▶ _TASK INSTRUCTIONS_: Retype each record exactly, please. Skip none.
↓
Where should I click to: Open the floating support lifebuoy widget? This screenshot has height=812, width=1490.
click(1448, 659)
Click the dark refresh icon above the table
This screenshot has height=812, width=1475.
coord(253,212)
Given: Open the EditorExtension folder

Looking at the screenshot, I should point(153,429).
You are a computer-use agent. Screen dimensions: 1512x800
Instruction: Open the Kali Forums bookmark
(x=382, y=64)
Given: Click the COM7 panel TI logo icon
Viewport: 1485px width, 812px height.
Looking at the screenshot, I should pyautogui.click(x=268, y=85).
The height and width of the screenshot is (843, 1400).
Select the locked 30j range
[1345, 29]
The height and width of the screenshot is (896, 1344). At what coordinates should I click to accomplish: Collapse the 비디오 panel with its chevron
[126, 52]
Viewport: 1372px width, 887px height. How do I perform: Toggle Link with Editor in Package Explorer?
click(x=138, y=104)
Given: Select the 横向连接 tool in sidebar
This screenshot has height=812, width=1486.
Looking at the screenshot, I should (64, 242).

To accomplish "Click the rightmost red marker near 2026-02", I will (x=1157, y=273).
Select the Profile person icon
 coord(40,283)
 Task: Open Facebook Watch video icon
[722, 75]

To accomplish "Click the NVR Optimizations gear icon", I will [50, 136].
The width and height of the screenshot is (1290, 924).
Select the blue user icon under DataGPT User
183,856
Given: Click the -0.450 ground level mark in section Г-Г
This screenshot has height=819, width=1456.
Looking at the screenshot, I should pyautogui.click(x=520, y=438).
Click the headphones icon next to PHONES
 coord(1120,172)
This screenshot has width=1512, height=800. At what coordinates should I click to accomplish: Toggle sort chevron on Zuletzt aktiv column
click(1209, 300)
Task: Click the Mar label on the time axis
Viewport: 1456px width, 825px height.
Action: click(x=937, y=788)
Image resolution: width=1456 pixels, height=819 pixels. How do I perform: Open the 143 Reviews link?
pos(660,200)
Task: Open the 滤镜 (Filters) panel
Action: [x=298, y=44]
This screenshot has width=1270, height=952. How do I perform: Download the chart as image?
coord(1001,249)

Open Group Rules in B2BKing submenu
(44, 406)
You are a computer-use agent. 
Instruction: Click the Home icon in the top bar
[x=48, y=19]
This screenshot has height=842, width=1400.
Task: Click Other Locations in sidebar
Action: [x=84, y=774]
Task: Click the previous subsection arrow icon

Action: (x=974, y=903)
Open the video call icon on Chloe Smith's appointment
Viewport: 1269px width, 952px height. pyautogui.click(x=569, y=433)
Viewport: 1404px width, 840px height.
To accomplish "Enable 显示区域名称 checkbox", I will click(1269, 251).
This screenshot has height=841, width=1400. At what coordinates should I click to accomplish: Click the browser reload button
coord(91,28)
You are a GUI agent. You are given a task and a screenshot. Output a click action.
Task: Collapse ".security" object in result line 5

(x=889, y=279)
↑
▶ _SOLUTION FOR THIS EXERCISE_:
Where should I click to: Open the floating support lifebuoy widget? This screenshot has height=812, width=1490.
click(1448, 659)
Click the dark refresh icon above the table
This screenshot has height=812, width=1475.
coord(253,212)
Given: Open the EditorExtension folder

Looking at the screenshot, I should point(153,429).
You are a computer-use agent. Screen dimensions: 1512x800
Instruction: Open the Kali Forums bookmark
(x=382, y=64)
Given: Click the COM7 panel TI logo icon
Viewport: 1485px width, 812px height.
Looking at the screenshot, I should pyautogui.click(x=268, y=85).
The height and width of the screenshot is (843, 1400).
Select the locked 30j range
[1345, 29]
The height and width of the screenshot is (896, 1344). At what coordinates should I click to accomplish: Collapse the 비디오 panel with its chevron
[126, 52]
Viewport: 1372px width, 887px height. How do I perform: Toggle Link with Editor in Package Explorer?
click(x=138, y=104)
Given: Select the 横向连接 tool in sidebar
This screenshot has height=812, width=1486.
Looking at the screenshot, I should (64, 242).

To accomplish "Click the rightmost red marker near 2026-02", I will (x=1157, y=273).
Select the Profile person icon
 coord(40,283)
 Task: Open Facebook Watch video icon
[722, 75]

To accomplish "Click the NVR Optimizations gear icon", I will [50, 136].
The width and height of the screenshot is (1290, 924).
Select the blue user icon under DataGPT User
183,856
Given: Click the -0.450 ground level mark in section Г-Г
This screenshot has height=819, width=1456.
Looking at the screenshot, I should pyautogui.click(x=520, y=438).
Click the headphones icon next to PHONES
 coord(1120,172)
This screenshot has width=1512, height=800. At what coordinates should I click to accomplish: Toggle sort chevron on Zuletzt aktiv column
click(1209, 300)
Task: Click the Mar label on the time axis
Viewport: 1456px width, 825px height.
Action: click(x=937, y=788)
Image resolution: width=1456 pixels, height=819 pixels. How do I perform: Open the 143 Reviews link?
pos(660,200)
Task: Open the 滤镜 (Filters) panel
Action: [x=298, y=44]
This screenshot has width=1270, height=952. How do I perform: Download the chart as image?
coord(1001,249)

Open Group Rules in B2BKing submenu
(44, 406)
You are a computer-use agent. 
Instruction: Click the Home icon in the top bar
[x=48, y=19]
This screenshot has height=842, width=1400.
Task: Click Other Locations in sidebar
Action: [x=84, y=774]
Task: Click the previous subsection arrow icon

Action: (x=974, y=903)
Open the video call icon on Chloe Smith's appointment
Viewport: 1269px width, 952px height. pyautogui.click(x=569, y=433)
Viewport: 1404px width, 840px height.
To accomplish "Enable 显示区域名称 checkbox", I will click(1269, 251).
This screenshot has height=841, width=1400. At what coordinates should I click to accomplish: Click the browser reload button
coord(91,28)
You are a GUI agent. You are given a task and a screenshot. Output a click action.
Task: Collapse ".security" object in result line 5

(x=889, y=279)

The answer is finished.